## EXERCISE DETAILS
From the start of the listing up to and including the line with "legend-row-yugoslavians: R = -0.351", swap "screenshot" for "capture" and give those lines again with nothing else changed. Leave the pictures out.

## THE RECORDS
/---

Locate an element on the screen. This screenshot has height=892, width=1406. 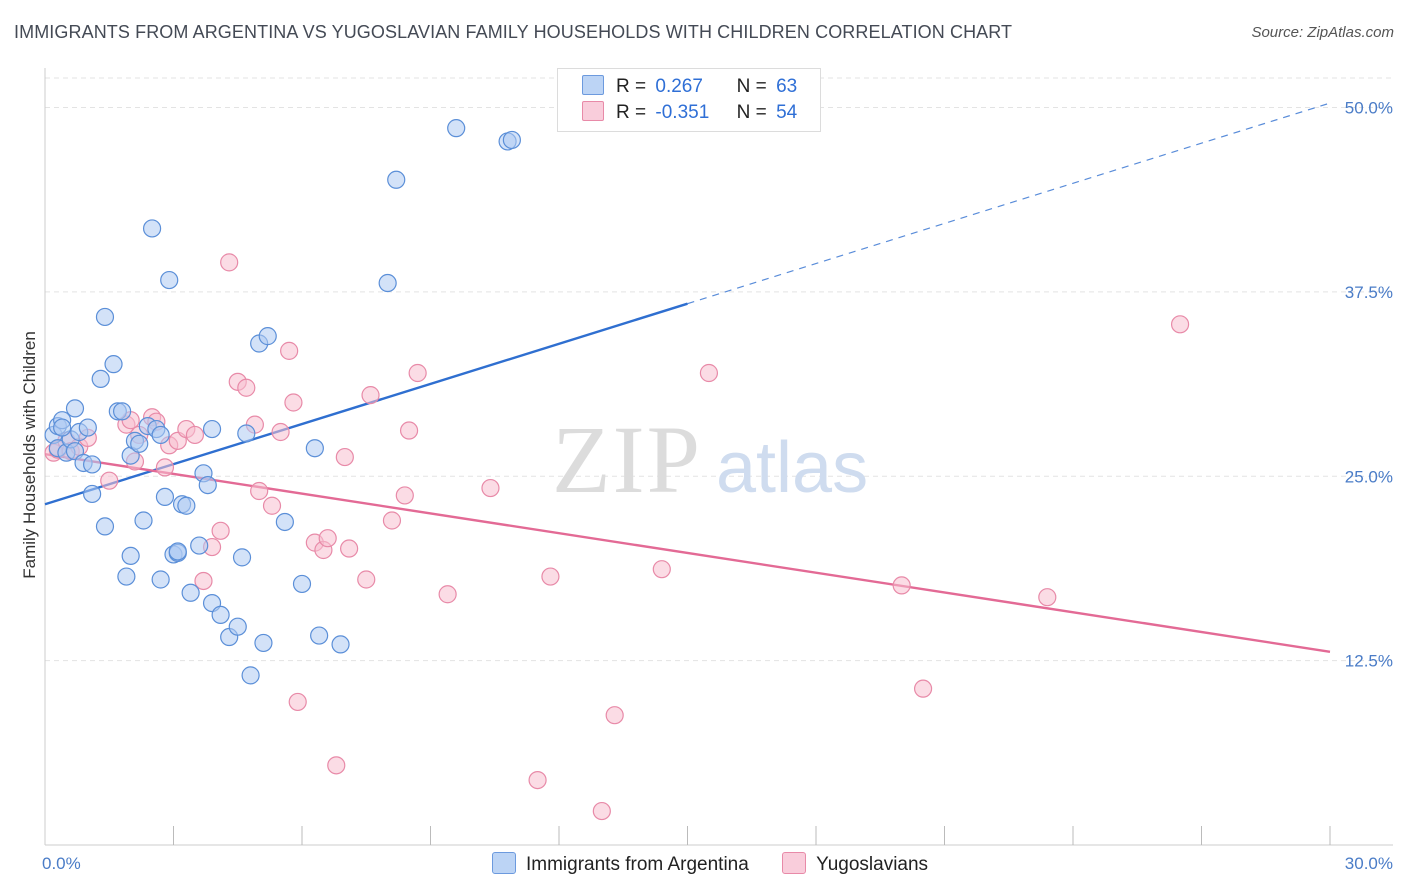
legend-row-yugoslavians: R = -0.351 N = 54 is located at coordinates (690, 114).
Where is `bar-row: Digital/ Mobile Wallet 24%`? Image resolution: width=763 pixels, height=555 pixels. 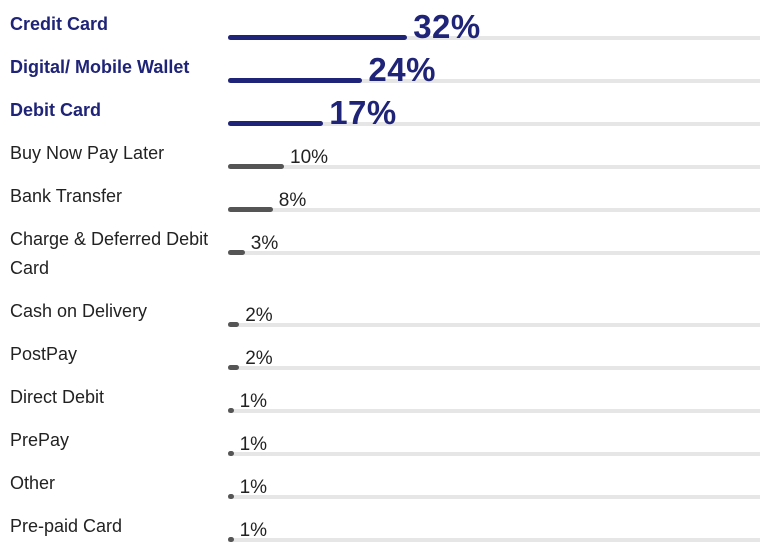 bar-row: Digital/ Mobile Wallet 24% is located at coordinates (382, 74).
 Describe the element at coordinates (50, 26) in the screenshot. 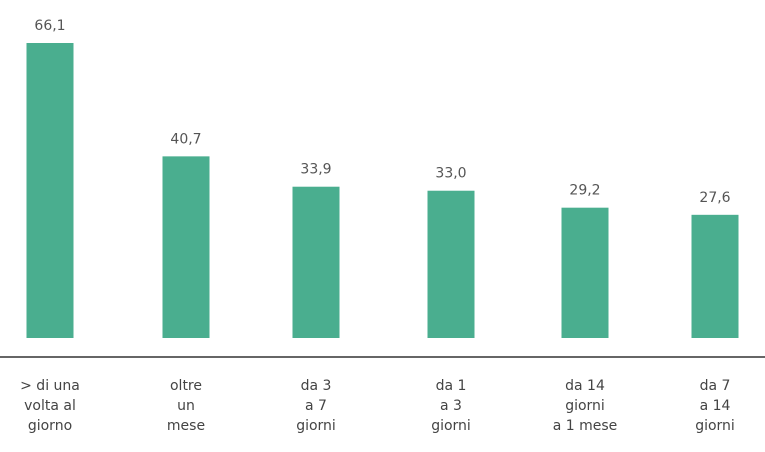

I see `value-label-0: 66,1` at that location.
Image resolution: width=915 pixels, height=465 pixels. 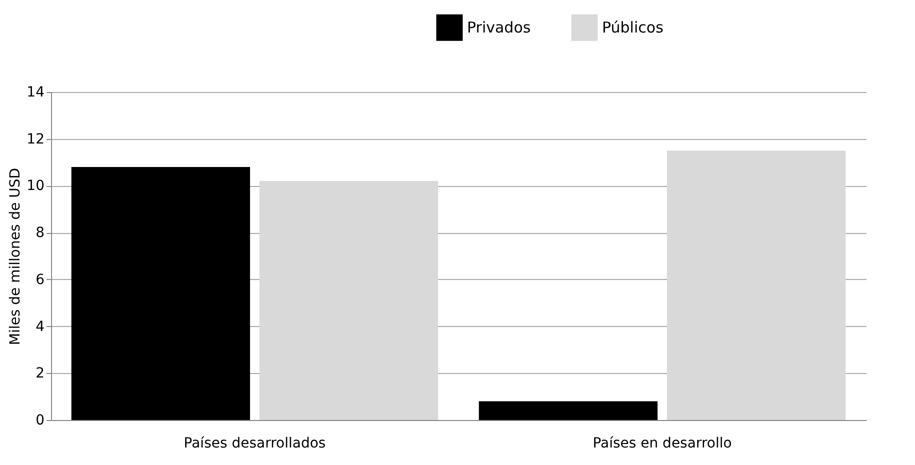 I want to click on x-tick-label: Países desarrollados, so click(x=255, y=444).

\---

## SOLUTION TO THE PROBLEM
Locate an element on the screen. This capture has height=892, width=1406. 
legend-row-yugoslavians: R = -0.351 N = 54 is located at coordinates (690, 114).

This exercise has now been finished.